Entries on where items appear:
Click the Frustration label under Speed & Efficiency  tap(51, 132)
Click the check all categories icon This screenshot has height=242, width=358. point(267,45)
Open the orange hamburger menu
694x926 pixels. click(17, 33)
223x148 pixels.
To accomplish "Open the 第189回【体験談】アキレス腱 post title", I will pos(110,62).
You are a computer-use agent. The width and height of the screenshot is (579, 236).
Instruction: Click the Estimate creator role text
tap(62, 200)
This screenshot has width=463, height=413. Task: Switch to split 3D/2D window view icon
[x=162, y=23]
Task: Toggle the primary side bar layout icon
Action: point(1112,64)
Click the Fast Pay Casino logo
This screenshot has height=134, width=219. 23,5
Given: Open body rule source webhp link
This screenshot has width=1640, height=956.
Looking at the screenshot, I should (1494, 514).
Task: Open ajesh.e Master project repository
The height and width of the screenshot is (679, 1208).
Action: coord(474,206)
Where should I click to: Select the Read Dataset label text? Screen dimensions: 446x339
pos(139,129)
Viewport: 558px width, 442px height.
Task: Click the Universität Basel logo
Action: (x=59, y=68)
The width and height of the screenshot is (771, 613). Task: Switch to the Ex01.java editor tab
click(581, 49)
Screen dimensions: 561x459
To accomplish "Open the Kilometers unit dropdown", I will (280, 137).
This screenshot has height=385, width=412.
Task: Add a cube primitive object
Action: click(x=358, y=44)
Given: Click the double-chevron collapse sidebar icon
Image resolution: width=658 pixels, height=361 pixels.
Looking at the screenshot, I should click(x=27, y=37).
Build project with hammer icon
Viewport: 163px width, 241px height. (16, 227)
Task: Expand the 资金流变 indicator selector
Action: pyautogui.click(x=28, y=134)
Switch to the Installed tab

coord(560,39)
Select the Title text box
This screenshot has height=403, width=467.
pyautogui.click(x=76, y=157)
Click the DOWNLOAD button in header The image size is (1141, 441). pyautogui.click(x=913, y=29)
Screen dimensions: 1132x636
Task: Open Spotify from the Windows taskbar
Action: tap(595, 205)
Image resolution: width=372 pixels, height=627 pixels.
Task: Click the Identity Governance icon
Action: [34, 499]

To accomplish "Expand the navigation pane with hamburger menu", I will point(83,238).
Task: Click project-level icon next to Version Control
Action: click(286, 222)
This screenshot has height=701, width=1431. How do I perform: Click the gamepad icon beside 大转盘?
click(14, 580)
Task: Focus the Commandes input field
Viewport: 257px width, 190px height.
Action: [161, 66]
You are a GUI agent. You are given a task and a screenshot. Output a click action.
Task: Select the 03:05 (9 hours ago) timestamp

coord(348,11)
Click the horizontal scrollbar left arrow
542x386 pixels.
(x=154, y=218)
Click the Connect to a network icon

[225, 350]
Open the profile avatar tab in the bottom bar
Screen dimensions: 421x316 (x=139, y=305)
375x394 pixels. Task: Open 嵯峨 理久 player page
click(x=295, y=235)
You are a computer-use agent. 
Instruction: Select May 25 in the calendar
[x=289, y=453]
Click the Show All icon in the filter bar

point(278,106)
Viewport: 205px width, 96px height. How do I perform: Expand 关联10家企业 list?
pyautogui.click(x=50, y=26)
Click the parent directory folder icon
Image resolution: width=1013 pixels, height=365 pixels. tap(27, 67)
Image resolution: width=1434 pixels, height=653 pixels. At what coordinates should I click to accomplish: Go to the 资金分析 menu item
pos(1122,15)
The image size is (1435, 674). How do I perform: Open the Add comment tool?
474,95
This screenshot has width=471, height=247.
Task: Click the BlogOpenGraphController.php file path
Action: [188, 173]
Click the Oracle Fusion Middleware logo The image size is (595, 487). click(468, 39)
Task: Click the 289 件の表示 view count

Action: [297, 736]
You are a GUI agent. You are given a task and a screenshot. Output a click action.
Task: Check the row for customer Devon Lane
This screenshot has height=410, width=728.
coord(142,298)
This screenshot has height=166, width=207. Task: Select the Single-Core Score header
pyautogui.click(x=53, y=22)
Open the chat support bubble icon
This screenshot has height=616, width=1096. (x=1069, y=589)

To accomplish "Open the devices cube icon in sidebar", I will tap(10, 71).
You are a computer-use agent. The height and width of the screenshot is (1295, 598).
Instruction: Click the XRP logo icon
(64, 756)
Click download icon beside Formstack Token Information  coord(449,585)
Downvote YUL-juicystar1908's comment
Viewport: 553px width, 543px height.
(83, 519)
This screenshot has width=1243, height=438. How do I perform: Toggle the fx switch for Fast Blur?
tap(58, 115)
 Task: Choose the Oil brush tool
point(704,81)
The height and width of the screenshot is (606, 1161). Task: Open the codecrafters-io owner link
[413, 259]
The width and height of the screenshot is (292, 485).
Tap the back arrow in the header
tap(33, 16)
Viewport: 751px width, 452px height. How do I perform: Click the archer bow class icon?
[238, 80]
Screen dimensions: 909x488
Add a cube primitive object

▸ **TO DO**
Reproduce the data above in full, substituting "navigation menu" for "hamburger menu" and leaving everything else unchanged.

▸ **EXERCISE SOLUTION**
Click the Frustration label under Speed & Efficiency  tap(51, 132)
Click the check all categories icon This screenshot has height=242, width=358. point(267,45)
Open the orange navigation menu
694x926 pixels. click(17, 33)
223x148 pixels.
To accomplish "Open the 第189回【体験談】アキレス腱 post title", I will pos(110,62).
You are a computer-use agent. The width and height of the screenshot is (579, 236).
Instruction: Click the Estimate creator role text
tap(62, 200)
This screenshot has width=463, height=413. Task: Switch to split 3D/2D window view icon
[x=162, y=23]
Task: Toggle the primary side bar layout icon
Action: point(1112,64)
Click the Fast Pay Casino logo
This screenshot has height=134, width=219. 23,5
Given: Open body rule source webhp link
This screenshot has width=1640, height=956.
Looking at the screenshot, I should (1494, 514).
Task: Open ajesh.e Master project repository
The height and width of the screenshot is (679, 1208).
Action: coord(474,206)
Where should I click to: Select the Read Dataset label text? Screen dimensions: 446x339
pos(139,129)
Viewport: 558px width, 442px height.
Task: Click the Universität Basel logo
Action: (x=59, y=68)
The width and height of the screenshot is (771, 613). Task: Switch to the Ex01.java editor tab
click(581, 49)
Screen dimensions: 561x459
To accomplish "Open the Kilometers unit dropdown", I will (280, 137).
This screenshot has height=385, width=412.
Task: Add a cube primitive object
Action: click(x=358, y=44)
Given: Click the double-chevron collapse sidebar icon
Image resolution: width=658 pixels, height=361 pixels.
Looking at the screenshot, I should click(x=27, y=37).
Build project with hammer icon
Viewport: 163px width, 241px height. (16, 227)
Task: Expand the 资金流变 indicator selector
Action: pyautogui.click(x=28, y=134)
Switch to the Installed tab

coord(560,39)
Select the Title text box
This screenshot has height=403, width=467.
pyautogui.click(x=76, y=157)
Click the DOWNLOAD button in header The image size is (1141, 441). pyautogui.click(x=913, y=29)
Screen dimensions: 1132x636
Task: Open Spotify from the Windows taskbar
Action: tap(595, 205)
Image resolution: width=372 pixels, height=627 pixels.
Task: Click the Identity Governance icon
Action: [34, 499]

To accomplish "Expand the navigation pane with navigation menu", I will point(83,238).
Task: Click project-level icon next to Version Control
Action: click(286, 222)
This screenshot has height=701, width=1431. How do I perform: Click the gamepad icon beside 大转盘?
click(14, 580)
Task: Focus the Commandes input field
Viewport: 257px width, 190px height.
Action: [161, 66]
You are a GUI agent. You are given a task and a screenshot. Output a click action.
Task: Select the 03:05 (9 hours ago) timestamp

coord(348,11)
Click the horizontal scrollbar left arrow
542x386 pixels.
(x=154, y=218)
Click the Connect to a network icon

[225, 350]
Open the profile avatar tab in the bottom bar
Screen dimensions: 421x316 (x=139, y=305)
375x394 pixels. Task: Open 嵯峨 理久 player page
click(x=295, y=235)
You are a computer-use agent. 
Instruction: Select May 25 in the calendar
[x=289, y=453]
Click the Show All icon in the filter bar

point(278,106)
Viewport: 205px width, 96px height. How do I perform: Expand 关联10家企业 list?
pyautogui.click(x=50, y=26)
Click the parent directory folder icon
Image resolution: width=1013 pixels, height=365 pixels. tap(27, 67)
Image resolution: width=1434 pixels, height=653 pixels. At what coordinates should I click to accomplish: Go to the 资金分析 menu item
pos(1122,15)
The image size is (1435, 674). How do I perform: Open the Add comment tool?
474,95
This screenshot has width=471, height=247.
Task: Click the BlogOpenGraphController.php file path
Action: [188, 173]
Click the Oracle Fusion Middleware logo The image size is (595, 487). click(468, 39)
Task: Click the 289 件の表示 view count

Action: [297, 736]
You are a GUI agent. You are given a task and a screenshot. Output a click action.
Task: Check the row for customer Devon Lane
This screenshot has height=410, width=728.
coord(142,298)
This screenshot has height=166, width=207. Task: Select the Single-Core Score header
pyautogui.click(x=53, y=22)
Open the chat support bubble icon
This screenshot has height=616, width=1096. (x=1069, y=589)

To accomplish "Open the devices cube icon in sidebar", I will tap(10, 71).
You are a computer-use agent. The height and width of the screenshot is (1295, 598).
Instruction: Click the XRP logo icon
(64, 756)
Click download icon beside Formstack Token Information  coord(449,585)
Downvote YUL-juicystar1908's comment
Viewport: 553px width, 543px height.
(83, 519)
This screenshot has width=1243, height=438. How do I perform: Toggle the fx switch for Fast Blur?
tap(58, 115)
 Task: Choose the Oil brush tool
point(704,81)
The height and width of the screenshot is (606, 1161). Task: Open the codecrafters-io owner link
[413, 259]
The width and height of the screenshot is (292, 485).
Tap the back arrow in the header
tap(33, 16)
Viewport: 751px width, 452px height. How do I perform: Click the archer bow class icon?
[238, 80]
Screen dimensions: 909x488
Add a cube primitive object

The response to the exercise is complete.